Colaboração para o TAB, de Osasco (SP)

12/08/2022 04h01

Zilda Maria de Paula, 68, diz estar morta. A vida, segundo ela, acabou na quinta-feira 13 de agosto de 2015, quando Fernando Luiz de Paula, 34, seu único filho, foi assassinado em Osasco. Fernando e outras 17 pessoas foram mortos por três policiais militares e um guarda civil entre Osasco e Barueri. Foi a maior chacina do estado de São Paulo.

"Era meu companheiro para tudo", diz, sobre o filho. Zilda olha nos olhos enquanto conversa, mas não perde de vista o celular: articuladora do movimento 13 de Agosto, que reúne as mães das vítimas de Osasco e Barueri, ela está organizando um ato marcado para a tarde desta sexta-feira em frente à estação Osasco da CPTM e um debate sobre violência de Estado no sábado (13), para lembrar os sete anos da tragédia. "É café e almoço. Querem bandeira e camiseta também", diz.

Após a perda de Fernando, conhecido pelo apelido Abuse, Zilda conta que está "sobrevivendo no inferno", referência a um álbum dos Racionais MC's. "Eu tô na rua de bombeta e moletom", emenda ela, citando a canção "Capítulo 4, Versículo 3", trecho que lembra um pouco o estilo de Abuse nas ruas de Osasco.

Torcedor do São Paulo e apaixonado por basquete, Fernando vivia com a mãe, ajudava-a nos afazeres de casa e adorava cuidar dos cachorros. "Era assim que a gente vivia. Ficou um vazio." A casa, na periferia da zona norte de Osasco, ficou imensa.

Aos 18 anos, ele passou no alistamento militar e serviu no Exército por uns meses, mas depois foi dispensado. Entregou currículos, mas não conseguiu um emprego fixo e partiu para bicos de pintor, ajudante de pedreiro e o que desse para fazer. "Ele serviu à pátria, mas o Brasil não serviu a ele."

Zilda Maria, mãe de Fernando, uma das vítimas da maior chacina do estado de São Paulo - Fernando Moraes/UOL - Fernando Moraes/UOL
Imagem: Fernando Moraes/UOL

Lute como uma mãe

Movimentos de mães se fortaleceram desde a ditadura militar (1964-1985), diz o sociólogo Acácio Augusto, da Unifesp (Universidade Federal de São Paulo) e coordenador do LASInTec (Laboratório de Análise em Segurança Internacional e Tecnologias de Monitoramento).

"São mães, mulheres que são uma chave importante de articulação das necessidades mais imediatas de um bairro, de uma favela", assinala. São elas, acrescenta ele, as responsáveis por muitas vezes expor a violência contra os mais pobres e os pretos.

Augusto é um dos acadêmicos mais próximos de Zilda e dos demais familiares das vítimas. Juntos, buscam zelar pela memória do caso.

# # # # # # #

» **Partes do exercício**:
A) Segundo a reportagem sobre a chacina de Osasco, em que dia Fernando Luiz de Paula foi assassinado?
B) Prossiga a reportagem sobre a chacina de Osasco a partir da última frase.

# # # # # # #

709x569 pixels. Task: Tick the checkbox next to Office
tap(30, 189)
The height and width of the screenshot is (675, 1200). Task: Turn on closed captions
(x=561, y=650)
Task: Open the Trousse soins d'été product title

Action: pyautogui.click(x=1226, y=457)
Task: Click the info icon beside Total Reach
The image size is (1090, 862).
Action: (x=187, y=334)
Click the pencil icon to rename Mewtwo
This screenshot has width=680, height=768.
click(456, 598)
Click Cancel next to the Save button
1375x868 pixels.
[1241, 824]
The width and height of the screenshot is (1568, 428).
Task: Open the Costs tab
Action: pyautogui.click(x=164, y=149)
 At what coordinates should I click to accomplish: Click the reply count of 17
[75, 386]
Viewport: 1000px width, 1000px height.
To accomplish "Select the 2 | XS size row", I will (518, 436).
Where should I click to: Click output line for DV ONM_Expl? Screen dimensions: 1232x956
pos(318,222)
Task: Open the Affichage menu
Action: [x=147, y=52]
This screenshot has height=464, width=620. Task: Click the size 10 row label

# # # # # # #

» **Respostas por tarefa**:
A) Na quinta-feira, 13 de agosto de 2015.

B)
Zilda Maria, mãe de Fernando, uma das vítimas da maior chacina do estado de São Paulo - Fernando Moraes/UOL - Fernando Moraes/UOL
Imagem: Fernando Moraes/UOL

"Zilda arrancou forças não sei de onde para lidar com a situação - e com as mulheres e as mães, muito diferentes entre si, como Maria, migrante nordestina, que também trabalha em casa de família; Antônia e Cida, que dão aulas de matemática; Rosa, que é bem religiosa, pentecostal evangélica", detalha.

Zilda passou a recebê-las em sua casa para, com auxílio da ONG Rio de Paz, conversar sobre o processo, reunir provas sobre o caso, articular manifestações e preservar a memória das vítimas. Tornou-se um tipo de porta-voz das demandas delas, embora não se considere uma personalidade para discutir direitos humanos. "Não me vejo como uma ativista, mas dizem que eu sou", diz.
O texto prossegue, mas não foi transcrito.